The arrests at the Mrak Administration building came about four hours after the normal 5 p.m. PT (8 p.m. ET) closing time. At one point, as many as 150 students were at the building protesting the tuition increase, Morain said.

CNN affiliate KCRA captured footage of students outside the building shouting,
"Who's university? Our university!"
In response to the protests, university officials said they will convene a meeting at noon Friday between students, the director of student affairs and the school's top budget officials.

Nearly 400 miles south and hours earlier, hundreds of students marched and chanted against the increase while outside the UCLA building in Los Angeles where regents met to vote on the hike.
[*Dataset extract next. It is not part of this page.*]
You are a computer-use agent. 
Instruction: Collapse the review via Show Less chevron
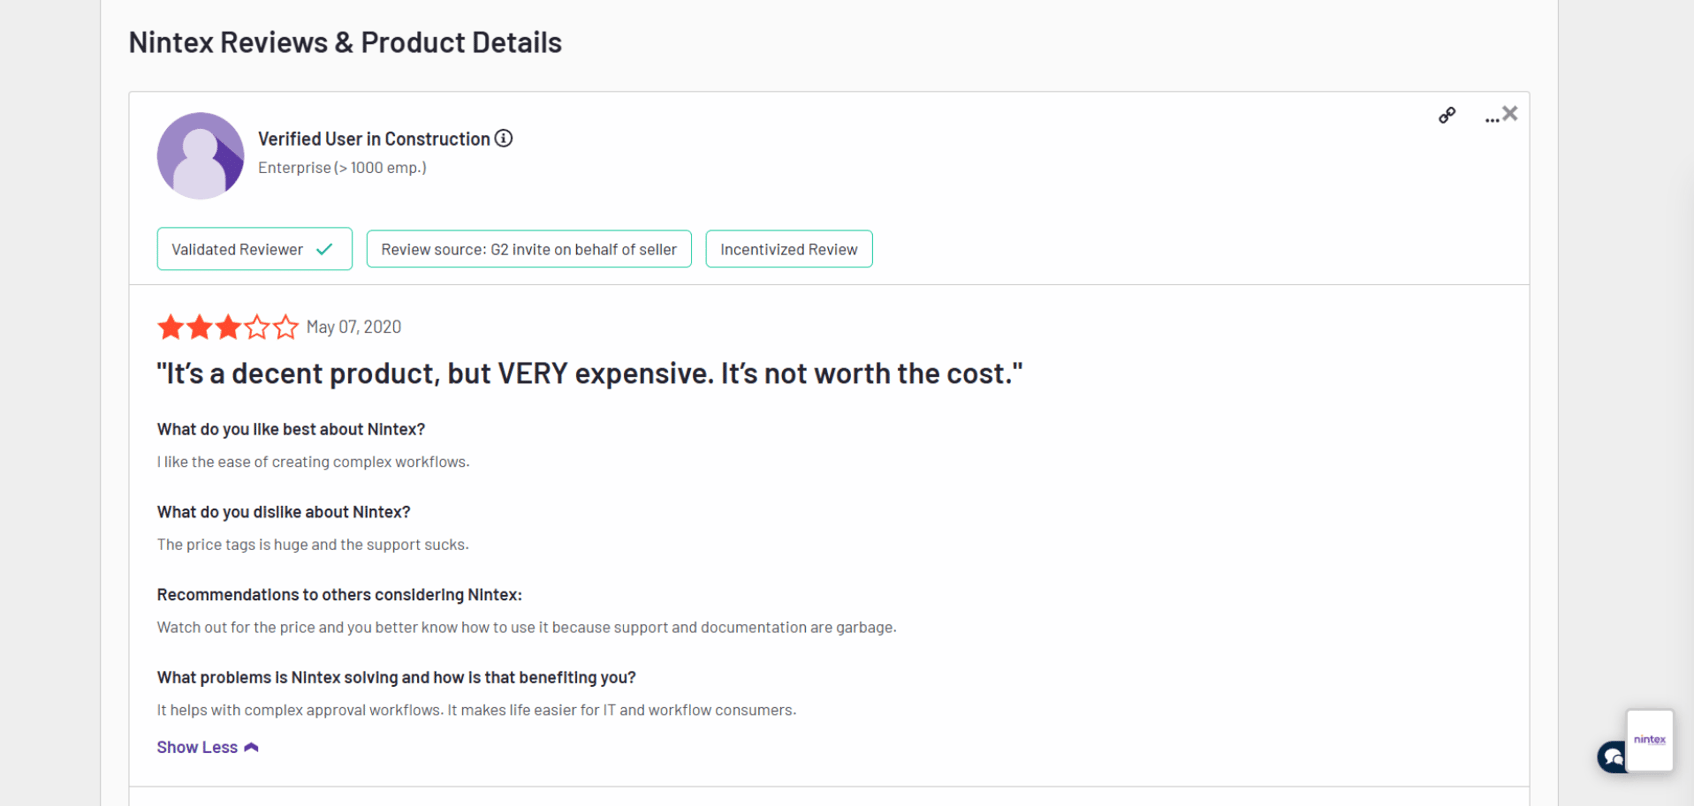[x=251, y=746]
Protesting students and others say the increased tuition will hurt working and middle-class students who benefit from state-funded education. But officials argue that a fee increase and deep cuts in school spending are necessary because of a persistent budget crisis that has forced reductions across California's state government.
"We're fired up. Can't take it no more," students chanted as they marched and waved signs at UCLA. "Education only for the rich," one sign read.
After the vote, students rushed to the parking decks to stage a sit-in to block regents' vehicles from leaving. Campus police and California Highway Patrol officers in riot gear stood nearby.

As one regent member walked out, students surrounded his path shouted,
"Shame on you, shame on you."
The situation ended without incident as students gradually left the scene.

The University of California's Board of Regents approved the plan a day after the regents' finance committee also approved the 32-percent hike in undergraduate tuition fees...

On Wednesday, hundreds of students, faculty and campus workers protested outside the finance committee meeting on the UCLA campus. Fourteen people were arrested Wednesday morning after they disrupted the regents' meeting with chanting, police said. Other protests, including "tent cities," were under way on other University of California campuses across the state.

University executives told the regents the fee hikes were needed since they've already made deep spending cuts in the past two years -- cuts forced by the state budget. About 26 percent of the $20 billion spent each year by the system comes from the state's general fund and tuition and fees paid by students, according to a summary on the regent's Web site.

The first tuition hike, which takes effect in January, will cost undergraduate students an additional $585 a semester. The second hike kicks in next fall, raising tuition another $1,344, she said.

The fee increases would be balanced by a raise in "the level of financial assistance for needy low- and middle-income students," according to a statement from the Board of Regents. The tuition hike is expected to raise $505 million for the university system, and about $175 million of that money would go toward financial aid for low-income students, the board said.